There were some encouraging comments for the banks regarding Sir John Vickers'recommendations, which include calls for the sector to ringfence their retail operations. The groups had been knocked by the Government's recent approval of the findings, but Goldman Sachs claimed that on closer examination things weren't as bad as they first looked.
Arguing that the Government's response was actually a "moderate watering down of [the] proposed reforms", the broker's analysts said that as a result they had cut their forecasts for what costs the banks will face from the reforms.
They also reiterated their "conviction buy" advice on HSBC, which crept up 1.5p to 490.05p.
Barclays, however, was even higher, moving ahead 2.9p to 179p despite the analysts saying they still believed it would be the worst hit by the reforms.
Having added more than 10 per cent on Thursday, Carpetright was left near the foot of the FTSE 250, slipping 18p to 490p. It was hit by cautious comments from its AIM-listed rival United Carpets, which was pegged back 0.25p to 5.75p after it released interim results.
The team at Perform have clearly been busy The digital sports rights firm signed a deal with the Women's Tennis Association earlier in the week, and yesterday it announced it had acquired a number of German businesses which it said would boost earnings next year, although the company retreated 5p to 205p nonetheless.
Galliford Try was lifted 9.5p to 463p as, for the first time , Panmure Gordon's Mark Hughes picked it as his top sector tip for the year ahead for the second time in a row.
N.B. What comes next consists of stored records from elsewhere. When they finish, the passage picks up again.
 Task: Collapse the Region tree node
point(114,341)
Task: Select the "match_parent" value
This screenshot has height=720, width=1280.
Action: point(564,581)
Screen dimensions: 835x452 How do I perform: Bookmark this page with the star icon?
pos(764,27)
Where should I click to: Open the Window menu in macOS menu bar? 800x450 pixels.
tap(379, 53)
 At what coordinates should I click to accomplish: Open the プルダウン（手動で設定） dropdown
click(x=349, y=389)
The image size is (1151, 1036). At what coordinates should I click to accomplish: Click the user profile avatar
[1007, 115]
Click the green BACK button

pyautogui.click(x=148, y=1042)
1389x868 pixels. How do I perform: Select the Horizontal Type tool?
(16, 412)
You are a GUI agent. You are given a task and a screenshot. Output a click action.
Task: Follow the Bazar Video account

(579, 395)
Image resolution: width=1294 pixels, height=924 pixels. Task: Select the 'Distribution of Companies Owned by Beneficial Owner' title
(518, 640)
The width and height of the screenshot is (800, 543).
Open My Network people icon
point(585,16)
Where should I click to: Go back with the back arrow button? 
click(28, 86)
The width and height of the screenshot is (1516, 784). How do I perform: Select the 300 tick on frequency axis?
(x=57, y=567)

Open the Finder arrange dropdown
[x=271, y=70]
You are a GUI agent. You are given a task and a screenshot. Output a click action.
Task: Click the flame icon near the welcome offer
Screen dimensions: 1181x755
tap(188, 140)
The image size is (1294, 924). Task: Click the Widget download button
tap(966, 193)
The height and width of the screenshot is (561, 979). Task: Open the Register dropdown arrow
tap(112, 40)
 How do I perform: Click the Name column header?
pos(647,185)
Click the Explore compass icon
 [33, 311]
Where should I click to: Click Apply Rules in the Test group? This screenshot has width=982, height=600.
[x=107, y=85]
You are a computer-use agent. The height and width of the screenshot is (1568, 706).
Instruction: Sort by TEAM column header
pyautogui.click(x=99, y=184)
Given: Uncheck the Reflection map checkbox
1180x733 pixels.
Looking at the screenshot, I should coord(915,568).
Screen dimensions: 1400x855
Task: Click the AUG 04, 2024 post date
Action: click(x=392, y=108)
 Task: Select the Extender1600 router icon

The group managed to rise more than 50 per cent over 2011, and Mr Hughes was hopeful for the same again, saying it would be boosted by growing demand in the South of England.
With its management saying that although sale discussions were ongoing, any potential bidder was unlikely to make an offer for its shares, tents and sleeping bags retailer Blacks Leisure slumped 57.14 per cent to 0.75p.
Also struggling on the fledgling index was SkyePharma, which shifted down 15.92 per cent to 33p as it was told it could have wait up to another nine months to discover whether its asthma therapy Flutiform will get approval after the decision was referred to the European Drugs Agency.
FTSE 100 Risers
CRH 1,253p (up 27p, 2.2 per cent)
Irish building materials firm completes a positive first week as a blue-chip stock, having gained more than 8 per cent since gaining entry to the benchmark index.
Vodafone 176.3p (up 2.75p, 1.59 per cent)
Mobile giant rises as Bharti Airtel, one of its rivals in India, attacks the Indian government's stance against sharing 3G airwaves in the country as "arbitrary".
FTSE 100 Fallers
Lloyds Banking Group 25.69p (down 0.16p, 0.62 per cent)
Bank ends up with the wooden spoon, bringing an end to its three-day winning streak over which time it managed to rise more than 10 per cent.
Old Mutual 135.3p (down 0.3p, 0.22 per cent)
Insurance company finishes up as one of only nine blue-chip stocks in the red, coming after its strong recent gains in the wake of a number of disposals
FTSE 250 Risers
SuperGroup 531p (up 29p, 5.78 per cent)
Fashion clothing retailer given a boost by some last-minute shopping from investors, although its share price has still dropped more than 50 per cent since September.
London & Stamford 108.8p (up 3.9p, 3.72 per cent)
Property investor finishes high up the mid-tier index's leaderboard after agreeing a disposal of assets which Blackstone will pay £265m for.
FTSE 250 Fallers
Ocado 56.75p (down 2.25p, 3.81 per cent)
Online grocer closes as the worst performing stock on the FTSE 250, after having seen its share price jump almost 12 per cent during trading on Thursday.
Home Retail 82.8p (down 0.7p, 0.84 per cent)
Argos-owner retreats after a strong advance earlier in the week, which was partly thanks to the revival yet again of vague takeover speculation.